We knew we wanted to name ourselves that which spoke to us, the moon is the most feminine of it all. And womyn often tend to be thought of as “crazy” and “emotional.” In this capacity, we wanted to celebrate all things that are often misjudged and ridiculed. The naming of Las Lunas Locas allows for embracing all that is wonderful and challenging about being a womyn in a patriarchal and misogynistic society.”

From Tisha Reichle’s YA fiction piece, “I want to be a Cowgirl,” published in the latest issue of Lunch Ticket:

“Mom watches from her bedroom window; I can feel her. Not ready to be wrong about my hunger, I stand on the bales of hay stacked behind the heeling dummy. It was painted brown a long time ago and Dad actually put a frayed rope tail so it looks like the skeleton of a steer’s butt. Its rusty pole legs dangle lifeless until I kick them; their squeaky rhythm breaks the morning’s silence. Mom closes the curtain. She hates when I practice roping and defy her orders.”
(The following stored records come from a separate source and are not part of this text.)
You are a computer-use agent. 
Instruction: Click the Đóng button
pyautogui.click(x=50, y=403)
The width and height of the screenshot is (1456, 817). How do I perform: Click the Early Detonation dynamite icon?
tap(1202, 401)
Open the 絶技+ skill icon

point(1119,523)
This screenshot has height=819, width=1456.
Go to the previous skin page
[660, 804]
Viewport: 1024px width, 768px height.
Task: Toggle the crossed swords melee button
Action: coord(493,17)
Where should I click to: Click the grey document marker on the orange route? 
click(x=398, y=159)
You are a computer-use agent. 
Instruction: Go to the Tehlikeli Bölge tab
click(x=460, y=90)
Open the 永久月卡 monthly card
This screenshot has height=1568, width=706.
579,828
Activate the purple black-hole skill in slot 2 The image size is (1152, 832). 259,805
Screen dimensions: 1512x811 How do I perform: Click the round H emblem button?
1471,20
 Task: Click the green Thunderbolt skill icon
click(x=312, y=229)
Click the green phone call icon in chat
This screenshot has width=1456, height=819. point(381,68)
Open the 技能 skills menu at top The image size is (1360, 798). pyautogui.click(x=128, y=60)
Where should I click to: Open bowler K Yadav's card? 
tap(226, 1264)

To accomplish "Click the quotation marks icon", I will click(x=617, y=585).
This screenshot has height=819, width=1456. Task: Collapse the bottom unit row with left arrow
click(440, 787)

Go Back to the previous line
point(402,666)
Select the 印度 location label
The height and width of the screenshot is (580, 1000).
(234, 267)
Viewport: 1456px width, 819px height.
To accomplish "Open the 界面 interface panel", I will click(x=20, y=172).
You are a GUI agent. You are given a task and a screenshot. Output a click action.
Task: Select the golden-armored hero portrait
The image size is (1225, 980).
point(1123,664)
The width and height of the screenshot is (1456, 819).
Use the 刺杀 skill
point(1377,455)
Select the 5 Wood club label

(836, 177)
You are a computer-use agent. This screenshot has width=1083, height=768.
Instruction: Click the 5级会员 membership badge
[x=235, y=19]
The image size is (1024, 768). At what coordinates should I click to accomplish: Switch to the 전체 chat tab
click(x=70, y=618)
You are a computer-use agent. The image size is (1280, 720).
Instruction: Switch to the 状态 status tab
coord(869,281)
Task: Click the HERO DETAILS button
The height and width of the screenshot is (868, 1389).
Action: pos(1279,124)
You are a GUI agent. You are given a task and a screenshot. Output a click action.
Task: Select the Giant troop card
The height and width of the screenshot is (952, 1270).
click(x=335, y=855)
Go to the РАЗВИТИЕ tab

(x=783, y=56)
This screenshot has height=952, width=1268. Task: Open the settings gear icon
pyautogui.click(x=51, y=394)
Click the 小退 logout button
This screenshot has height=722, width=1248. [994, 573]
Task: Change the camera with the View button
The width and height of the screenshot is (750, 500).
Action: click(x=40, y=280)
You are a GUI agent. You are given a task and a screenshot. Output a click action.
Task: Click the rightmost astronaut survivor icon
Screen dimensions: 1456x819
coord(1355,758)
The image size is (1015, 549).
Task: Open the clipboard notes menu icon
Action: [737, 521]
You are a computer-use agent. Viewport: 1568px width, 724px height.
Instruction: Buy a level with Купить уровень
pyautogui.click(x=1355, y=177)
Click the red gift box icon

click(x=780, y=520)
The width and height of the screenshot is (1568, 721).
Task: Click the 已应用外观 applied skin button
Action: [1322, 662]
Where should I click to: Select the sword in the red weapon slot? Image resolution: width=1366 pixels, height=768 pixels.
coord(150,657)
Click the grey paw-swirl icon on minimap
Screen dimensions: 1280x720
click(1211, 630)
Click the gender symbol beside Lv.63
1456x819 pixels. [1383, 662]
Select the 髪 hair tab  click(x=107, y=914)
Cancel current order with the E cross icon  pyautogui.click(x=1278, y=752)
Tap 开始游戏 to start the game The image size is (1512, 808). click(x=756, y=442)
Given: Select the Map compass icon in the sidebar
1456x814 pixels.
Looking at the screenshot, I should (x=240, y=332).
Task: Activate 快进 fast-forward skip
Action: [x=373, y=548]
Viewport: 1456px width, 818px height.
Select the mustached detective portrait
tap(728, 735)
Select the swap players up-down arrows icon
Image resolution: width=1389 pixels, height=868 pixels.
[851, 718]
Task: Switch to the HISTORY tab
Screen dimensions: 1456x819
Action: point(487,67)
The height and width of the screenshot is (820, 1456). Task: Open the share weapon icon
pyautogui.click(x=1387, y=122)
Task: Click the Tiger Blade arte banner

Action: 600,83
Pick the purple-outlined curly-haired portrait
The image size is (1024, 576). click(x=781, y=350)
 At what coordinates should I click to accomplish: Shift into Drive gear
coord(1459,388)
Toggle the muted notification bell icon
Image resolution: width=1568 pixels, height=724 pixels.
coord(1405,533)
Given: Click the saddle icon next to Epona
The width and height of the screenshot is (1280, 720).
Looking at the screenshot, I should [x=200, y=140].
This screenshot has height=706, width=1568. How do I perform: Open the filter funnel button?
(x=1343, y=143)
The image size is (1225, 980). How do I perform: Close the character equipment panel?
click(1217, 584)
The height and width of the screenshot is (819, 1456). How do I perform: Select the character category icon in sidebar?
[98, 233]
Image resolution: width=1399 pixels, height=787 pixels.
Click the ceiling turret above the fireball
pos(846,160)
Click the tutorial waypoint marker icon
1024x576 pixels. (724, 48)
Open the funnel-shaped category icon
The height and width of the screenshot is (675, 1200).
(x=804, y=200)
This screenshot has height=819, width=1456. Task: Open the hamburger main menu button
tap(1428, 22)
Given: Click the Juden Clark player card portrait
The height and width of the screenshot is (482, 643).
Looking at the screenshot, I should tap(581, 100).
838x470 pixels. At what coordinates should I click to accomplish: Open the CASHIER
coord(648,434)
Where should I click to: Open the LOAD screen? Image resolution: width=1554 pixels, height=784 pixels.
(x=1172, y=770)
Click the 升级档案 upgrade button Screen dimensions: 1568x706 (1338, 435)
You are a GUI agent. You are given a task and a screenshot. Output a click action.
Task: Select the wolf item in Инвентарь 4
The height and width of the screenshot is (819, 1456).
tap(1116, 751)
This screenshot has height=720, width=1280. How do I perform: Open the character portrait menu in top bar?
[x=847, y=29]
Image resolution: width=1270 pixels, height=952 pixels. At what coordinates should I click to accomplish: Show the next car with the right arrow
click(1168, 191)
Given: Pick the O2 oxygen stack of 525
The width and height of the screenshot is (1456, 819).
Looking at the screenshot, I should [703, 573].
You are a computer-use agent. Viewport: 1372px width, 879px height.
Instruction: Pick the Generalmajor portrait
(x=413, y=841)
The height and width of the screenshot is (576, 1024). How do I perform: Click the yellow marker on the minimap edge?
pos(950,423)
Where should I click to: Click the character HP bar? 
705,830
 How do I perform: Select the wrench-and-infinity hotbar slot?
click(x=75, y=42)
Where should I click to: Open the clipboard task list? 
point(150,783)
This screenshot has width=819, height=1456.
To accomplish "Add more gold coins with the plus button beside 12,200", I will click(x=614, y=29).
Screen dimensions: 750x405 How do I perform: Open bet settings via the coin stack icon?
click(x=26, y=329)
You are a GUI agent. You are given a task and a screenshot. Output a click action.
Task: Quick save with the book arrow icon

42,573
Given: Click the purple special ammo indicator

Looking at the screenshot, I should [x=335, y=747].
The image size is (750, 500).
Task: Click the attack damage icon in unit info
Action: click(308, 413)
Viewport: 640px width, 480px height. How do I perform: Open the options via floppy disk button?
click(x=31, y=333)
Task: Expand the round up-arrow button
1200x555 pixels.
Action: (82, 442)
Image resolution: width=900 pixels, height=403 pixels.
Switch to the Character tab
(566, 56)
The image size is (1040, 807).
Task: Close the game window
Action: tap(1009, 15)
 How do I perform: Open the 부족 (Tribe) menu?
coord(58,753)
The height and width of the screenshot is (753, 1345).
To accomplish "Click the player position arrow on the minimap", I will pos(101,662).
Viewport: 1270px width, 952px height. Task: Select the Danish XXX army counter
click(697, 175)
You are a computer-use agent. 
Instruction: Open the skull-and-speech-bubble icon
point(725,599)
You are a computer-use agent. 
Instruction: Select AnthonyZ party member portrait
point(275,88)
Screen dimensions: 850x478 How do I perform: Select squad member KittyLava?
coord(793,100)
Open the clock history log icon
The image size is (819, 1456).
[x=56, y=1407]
From Tiana Thomas’ essay, “High Hopes For Thanksgiving (And What It’s Like To Grow Up On A Pot Farm)” published last month at Role Reboot:

“Mom is sitting at the kitchen table with several bags of weed in front of her. She has taken off her jeans, and has a glossy look of heat shining off her face, as she rolls another joint. I head out the back door to the wooden water tank at the rear of the house. It’s hot and I’m thirsty. The tank sits in the shade surrounded by Ti leaves and banana trees, its sides covered in thick green-black moss and a thin layer of moisture. The rainwater that fills the tank is sweet. I slurp it straight from the spout, letting the run-off splash on my muddy toes.”

Lastly, congratulations to Melissa Chadburn and Xochitl-Julisa Bermejo who share the honor of being awarded grants for nonfiction from Money for Women/Barbara Deming Memorial Fund.

On Melissa’s project:

“This essay collection includes the title essay, a previously published piece about my experience in foster care. The other essays capture the myriad of effects of poverty—or the converse: the effects of affluence and power. I think this is the one element that binds all of my work together—I talk about class and race but what I really am speaking of are the effects of power on the human condition.”

Pssst! Fiction writers, The Barbara Deming Fund is now taking applications for fiction projects. It awards “small artist support grants ($500-$1500) to individual feminist women in the arts.” Submissions close December 31st.